So, I have spent quite a bit of time going through the Scrapy documentation and tutorials, and I have since been plugging away at a very basic crawler. However, I am not able to get the output into a JSON file. I feel like I am missing something obvious, but I haven't been able to turn anything up after looking at a number of other examples, and trying several different things out.
To be thorough, I will include all of the relevant code. What I am trying to get here is some specific items and their associated prices. The prices will change fairly often, and the items will change with much lower frequency.
Here is my items.py :
class CartItems(Item):
url = Field()
name = Field()
price = Field()
And here is the spider :
from scrapy.selector import HtmlXPathSelector
from scrapy.contrib.spiders import CrawlSpider, Rule
from scrapy.item import Item, Field
from Example.items import CartItems
class DomainSpider(CrawlSpider):
name = 'example.com'
allowed_domains = ['example.com']
start_urls = ['http://www.example.com/path/to/desired/page']
def parse(self, response):
hxs = HtmlXPathSelector(response)
cart = CartItems()
cart['url'] = hxs.select('//title/text()').extract()

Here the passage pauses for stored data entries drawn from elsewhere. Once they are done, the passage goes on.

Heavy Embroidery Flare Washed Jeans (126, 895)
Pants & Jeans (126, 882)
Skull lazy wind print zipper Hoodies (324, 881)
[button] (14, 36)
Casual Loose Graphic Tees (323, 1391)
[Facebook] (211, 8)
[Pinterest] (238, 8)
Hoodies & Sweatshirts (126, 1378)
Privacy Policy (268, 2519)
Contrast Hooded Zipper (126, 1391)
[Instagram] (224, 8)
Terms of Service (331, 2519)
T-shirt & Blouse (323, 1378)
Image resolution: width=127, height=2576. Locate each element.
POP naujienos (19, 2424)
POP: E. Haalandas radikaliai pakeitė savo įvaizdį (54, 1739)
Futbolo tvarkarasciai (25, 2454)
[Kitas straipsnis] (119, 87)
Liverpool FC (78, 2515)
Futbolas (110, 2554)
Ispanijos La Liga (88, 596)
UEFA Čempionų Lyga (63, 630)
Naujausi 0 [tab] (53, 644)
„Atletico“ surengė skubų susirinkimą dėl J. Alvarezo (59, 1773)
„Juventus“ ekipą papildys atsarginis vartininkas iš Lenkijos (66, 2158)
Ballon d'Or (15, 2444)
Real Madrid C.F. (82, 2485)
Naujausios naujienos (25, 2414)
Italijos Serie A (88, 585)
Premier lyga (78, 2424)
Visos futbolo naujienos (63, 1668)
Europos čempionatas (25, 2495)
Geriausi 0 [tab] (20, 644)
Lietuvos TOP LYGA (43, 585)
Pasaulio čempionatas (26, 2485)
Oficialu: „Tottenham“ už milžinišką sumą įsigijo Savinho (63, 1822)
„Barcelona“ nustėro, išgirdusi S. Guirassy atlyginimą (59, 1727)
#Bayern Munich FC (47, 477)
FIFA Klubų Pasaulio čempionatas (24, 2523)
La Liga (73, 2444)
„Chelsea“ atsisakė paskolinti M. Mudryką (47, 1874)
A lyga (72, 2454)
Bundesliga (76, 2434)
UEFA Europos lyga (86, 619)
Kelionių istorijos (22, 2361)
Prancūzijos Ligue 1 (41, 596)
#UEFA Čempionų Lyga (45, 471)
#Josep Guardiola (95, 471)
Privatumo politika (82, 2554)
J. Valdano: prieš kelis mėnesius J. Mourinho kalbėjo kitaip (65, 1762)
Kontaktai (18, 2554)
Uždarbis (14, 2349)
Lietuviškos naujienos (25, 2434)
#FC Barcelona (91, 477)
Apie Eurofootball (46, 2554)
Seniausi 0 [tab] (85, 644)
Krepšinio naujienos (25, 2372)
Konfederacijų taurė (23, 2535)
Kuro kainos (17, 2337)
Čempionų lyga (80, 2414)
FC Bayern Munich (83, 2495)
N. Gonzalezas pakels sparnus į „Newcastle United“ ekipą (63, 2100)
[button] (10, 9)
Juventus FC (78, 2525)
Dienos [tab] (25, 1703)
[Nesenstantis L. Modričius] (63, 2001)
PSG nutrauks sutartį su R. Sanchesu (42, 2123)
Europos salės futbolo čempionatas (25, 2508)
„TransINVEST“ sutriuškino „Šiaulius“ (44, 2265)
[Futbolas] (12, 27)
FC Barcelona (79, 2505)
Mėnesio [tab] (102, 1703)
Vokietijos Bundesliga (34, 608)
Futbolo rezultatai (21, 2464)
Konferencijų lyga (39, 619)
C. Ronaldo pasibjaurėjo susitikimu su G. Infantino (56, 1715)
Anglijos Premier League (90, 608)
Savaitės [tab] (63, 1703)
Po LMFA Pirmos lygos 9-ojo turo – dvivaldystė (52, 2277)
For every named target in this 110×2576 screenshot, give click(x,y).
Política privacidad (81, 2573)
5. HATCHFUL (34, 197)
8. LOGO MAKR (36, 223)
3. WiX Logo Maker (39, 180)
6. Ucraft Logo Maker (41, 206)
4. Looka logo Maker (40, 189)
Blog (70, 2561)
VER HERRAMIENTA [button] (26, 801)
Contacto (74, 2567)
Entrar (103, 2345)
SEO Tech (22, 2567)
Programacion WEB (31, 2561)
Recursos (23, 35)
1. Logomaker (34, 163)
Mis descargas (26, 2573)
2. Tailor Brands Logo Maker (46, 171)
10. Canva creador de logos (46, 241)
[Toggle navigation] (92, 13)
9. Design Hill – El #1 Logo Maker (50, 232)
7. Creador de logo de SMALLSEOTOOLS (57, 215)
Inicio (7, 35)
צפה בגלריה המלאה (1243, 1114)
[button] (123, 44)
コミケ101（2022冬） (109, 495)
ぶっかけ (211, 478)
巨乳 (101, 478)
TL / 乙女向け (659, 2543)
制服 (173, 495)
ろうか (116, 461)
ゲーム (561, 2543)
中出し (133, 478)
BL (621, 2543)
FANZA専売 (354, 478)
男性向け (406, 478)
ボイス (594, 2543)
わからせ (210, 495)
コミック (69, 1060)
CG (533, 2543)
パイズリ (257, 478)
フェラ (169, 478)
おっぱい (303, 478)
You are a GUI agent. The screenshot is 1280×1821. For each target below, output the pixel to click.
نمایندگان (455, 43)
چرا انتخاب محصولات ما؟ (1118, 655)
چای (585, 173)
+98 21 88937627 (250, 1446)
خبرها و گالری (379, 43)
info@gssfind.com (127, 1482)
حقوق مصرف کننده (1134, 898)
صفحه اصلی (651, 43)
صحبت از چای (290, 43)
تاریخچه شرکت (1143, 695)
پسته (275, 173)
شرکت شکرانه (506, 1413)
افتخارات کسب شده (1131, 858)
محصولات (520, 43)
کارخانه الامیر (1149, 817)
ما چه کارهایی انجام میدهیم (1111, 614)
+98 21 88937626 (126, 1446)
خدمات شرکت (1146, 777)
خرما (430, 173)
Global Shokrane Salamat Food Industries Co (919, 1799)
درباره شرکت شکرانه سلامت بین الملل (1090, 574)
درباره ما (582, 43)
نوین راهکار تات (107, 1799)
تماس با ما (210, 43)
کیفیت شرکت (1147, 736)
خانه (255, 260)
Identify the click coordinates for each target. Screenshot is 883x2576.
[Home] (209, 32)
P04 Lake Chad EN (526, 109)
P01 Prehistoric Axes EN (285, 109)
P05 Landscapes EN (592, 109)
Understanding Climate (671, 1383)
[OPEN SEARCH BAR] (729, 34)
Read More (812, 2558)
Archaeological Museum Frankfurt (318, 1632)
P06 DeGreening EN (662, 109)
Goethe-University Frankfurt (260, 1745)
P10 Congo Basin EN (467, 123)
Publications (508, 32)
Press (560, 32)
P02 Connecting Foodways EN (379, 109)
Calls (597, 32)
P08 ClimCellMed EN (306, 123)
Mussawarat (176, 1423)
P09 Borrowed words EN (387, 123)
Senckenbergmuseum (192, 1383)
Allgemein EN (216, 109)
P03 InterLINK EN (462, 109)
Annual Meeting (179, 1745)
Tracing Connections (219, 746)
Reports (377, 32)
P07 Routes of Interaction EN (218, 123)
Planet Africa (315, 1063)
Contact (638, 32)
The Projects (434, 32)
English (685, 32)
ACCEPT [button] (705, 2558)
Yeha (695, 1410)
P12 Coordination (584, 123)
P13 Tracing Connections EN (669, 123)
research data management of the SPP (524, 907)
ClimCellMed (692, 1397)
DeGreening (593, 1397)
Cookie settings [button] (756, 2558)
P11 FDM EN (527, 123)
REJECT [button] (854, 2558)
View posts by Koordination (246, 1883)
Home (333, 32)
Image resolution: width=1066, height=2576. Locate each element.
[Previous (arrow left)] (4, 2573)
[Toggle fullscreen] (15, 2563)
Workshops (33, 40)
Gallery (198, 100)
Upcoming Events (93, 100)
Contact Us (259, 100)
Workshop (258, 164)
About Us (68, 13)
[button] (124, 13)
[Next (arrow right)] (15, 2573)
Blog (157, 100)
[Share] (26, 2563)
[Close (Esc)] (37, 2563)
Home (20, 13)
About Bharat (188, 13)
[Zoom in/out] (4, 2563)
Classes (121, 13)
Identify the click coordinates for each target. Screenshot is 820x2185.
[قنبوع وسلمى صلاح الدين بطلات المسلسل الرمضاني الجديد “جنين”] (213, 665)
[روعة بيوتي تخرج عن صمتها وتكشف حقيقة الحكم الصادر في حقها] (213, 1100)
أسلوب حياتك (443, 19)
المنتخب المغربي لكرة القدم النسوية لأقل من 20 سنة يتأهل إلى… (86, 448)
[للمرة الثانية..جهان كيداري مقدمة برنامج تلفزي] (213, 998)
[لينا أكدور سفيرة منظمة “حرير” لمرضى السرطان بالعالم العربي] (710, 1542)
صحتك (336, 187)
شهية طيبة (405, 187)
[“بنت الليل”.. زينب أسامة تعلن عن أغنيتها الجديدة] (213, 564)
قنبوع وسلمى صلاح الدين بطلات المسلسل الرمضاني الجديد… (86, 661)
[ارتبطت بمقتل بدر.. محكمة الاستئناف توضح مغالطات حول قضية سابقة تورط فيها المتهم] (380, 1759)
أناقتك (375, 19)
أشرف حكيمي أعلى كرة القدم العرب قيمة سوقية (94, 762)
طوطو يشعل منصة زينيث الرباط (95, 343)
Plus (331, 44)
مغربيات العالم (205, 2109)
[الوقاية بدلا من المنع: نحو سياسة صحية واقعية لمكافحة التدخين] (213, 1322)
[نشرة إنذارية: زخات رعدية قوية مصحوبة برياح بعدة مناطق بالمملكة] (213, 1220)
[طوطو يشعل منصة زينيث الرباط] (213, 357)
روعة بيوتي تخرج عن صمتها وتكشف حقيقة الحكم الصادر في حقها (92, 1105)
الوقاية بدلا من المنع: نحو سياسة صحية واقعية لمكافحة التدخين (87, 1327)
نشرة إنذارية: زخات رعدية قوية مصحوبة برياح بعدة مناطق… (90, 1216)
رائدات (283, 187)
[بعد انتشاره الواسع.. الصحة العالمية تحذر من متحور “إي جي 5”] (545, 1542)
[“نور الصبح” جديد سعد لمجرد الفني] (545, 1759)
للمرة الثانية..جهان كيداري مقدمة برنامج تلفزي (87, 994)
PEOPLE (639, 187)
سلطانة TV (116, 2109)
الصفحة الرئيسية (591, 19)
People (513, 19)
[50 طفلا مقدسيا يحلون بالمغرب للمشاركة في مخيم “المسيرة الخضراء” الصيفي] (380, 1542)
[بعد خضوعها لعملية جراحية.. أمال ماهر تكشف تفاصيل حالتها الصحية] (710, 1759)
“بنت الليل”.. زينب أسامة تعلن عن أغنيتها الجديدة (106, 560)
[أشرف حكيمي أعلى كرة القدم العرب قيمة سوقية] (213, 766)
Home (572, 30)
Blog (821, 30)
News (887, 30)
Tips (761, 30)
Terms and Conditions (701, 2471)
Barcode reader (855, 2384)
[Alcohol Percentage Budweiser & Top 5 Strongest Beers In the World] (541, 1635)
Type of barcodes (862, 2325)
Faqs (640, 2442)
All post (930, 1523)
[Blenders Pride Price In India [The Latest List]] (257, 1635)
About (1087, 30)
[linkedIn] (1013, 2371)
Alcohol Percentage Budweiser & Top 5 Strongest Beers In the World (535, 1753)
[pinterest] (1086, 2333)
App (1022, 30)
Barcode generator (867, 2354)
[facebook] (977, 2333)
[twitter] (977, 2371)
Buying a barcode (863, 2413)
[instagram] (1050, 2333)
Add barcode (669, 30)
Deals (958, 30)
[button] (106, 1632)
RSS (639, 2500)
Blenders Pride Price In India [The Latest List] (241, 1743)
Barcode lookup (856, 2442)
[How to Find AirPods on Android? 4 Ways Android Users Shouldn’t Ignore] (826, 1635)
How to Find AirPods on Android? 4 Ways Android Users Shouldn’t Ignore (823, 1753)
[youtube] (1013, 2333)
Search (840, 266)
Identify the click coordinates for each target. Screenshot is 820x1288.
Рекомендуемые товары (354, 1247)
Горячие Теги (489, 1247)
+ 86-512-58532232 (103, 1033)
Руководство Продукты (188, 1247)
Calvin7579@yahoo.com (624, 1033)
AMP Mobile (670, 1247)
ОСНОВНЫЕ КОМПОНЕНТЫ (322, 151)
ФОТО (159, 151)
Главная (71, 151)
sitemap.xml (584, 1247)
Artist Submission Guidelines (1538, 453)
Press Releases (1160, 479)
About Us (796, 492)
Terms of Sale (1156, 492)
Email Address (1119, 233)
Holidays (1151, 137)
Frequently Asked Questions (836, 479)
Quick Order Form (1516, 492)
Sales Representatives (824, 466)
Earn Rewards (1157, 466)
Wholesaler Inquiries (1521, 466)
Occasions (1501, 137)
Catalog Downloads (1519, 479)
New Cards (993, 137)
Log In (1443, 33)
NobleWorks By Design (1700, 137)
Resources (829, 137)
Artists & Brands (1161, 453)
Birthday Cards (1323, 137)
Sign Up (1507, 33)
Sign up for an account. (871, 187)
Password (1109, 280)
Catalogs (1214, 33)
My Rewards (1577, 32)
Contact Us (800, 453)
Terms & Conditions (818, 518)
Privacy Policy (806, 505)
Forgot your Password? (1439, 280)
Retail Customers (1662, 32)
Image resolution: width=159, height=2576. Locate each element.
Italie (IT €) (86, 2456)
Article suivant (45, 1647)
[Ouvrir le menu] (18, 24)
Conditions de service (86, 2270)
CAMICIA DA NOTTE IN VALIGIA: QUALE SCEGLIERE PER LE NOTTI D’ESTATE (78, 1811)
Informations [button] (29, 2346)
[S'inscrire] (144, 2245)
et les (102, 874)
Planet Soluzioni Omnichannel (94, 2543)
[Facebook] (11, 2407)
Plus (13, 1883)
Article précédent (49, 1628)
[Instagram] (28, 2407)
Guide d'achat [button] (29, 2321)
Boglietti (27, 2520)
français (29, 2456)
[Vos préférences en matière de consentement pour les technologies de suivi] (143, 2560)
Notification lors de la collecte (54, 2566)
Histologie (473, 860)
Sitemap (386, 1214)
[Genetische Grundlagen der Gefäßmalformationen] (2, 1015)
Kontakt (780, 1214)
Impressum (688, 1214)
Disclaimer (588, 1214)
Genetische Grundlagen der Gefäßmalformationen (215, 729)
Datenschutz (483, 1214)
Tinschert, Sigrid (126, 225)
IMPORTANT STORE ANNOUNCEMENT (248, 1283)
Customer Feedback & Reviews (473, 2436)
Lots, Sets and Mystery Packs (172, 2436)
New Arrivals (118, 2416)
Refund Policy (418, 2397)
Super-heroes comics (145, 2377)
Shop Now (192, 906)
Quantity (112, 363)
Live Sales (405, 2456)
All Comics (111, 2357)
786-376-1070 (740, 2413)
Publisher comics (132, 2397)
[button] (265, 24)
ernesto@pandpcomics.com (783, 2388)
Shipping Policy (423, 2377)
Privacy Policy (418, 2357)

cart['name'] = hxs.select('//td/text()').extract()[1]
cart['price'] = hxs.select('//td/text()').extract()[2]
return cart
If for example I run hxs.select('//td/text()').extract()[1] from the Scrapy shell on the URL http://www.example.com/path/to/desired/page, then I get the following response:
u'Text field I am trying to download'
EDIT:
Okay, so I wrote a pipeline that follows one I found in the wiki (I somehow missed this section when I was digging through this the last few days), just altered to use JSON instead of XML.
from scrapy.xlib.pydispatch import dispatcher
from scrapy import signals
from scrapy.contrib.exporter import JsonItemExporter
class JsonExportPipeline(object):
def __init__(self):
dispatcher.connect(self.spider_opened, signals.spider_opened)
dispatcher.connect(self.spider_closed, signals.spider_closed)
self.files = {}
def spider_opened(self, spider):
file = open('%s_items.json' % spider.name, 'w+b')
self.files[spider] = file
self.exporter = JsonItemExporter(file)
self.exporter.start_exporting()
def spider_closed(self, spider):
self.exporter.finish_exporting()
file = self.files.pop(spider)
file.close()
def process_item(self, item, spider):
self.exporter.export_item(item)
return item
This does output a file "example.com_items.json", but all it contains is "[]". So, I something is still not right here. Is the issue with the spider, or is the pipeline not done correctly? Clearly I am missing something here, so if someone could nudge me in the right direction, or link me any examples that might help out, that would be most appreciated.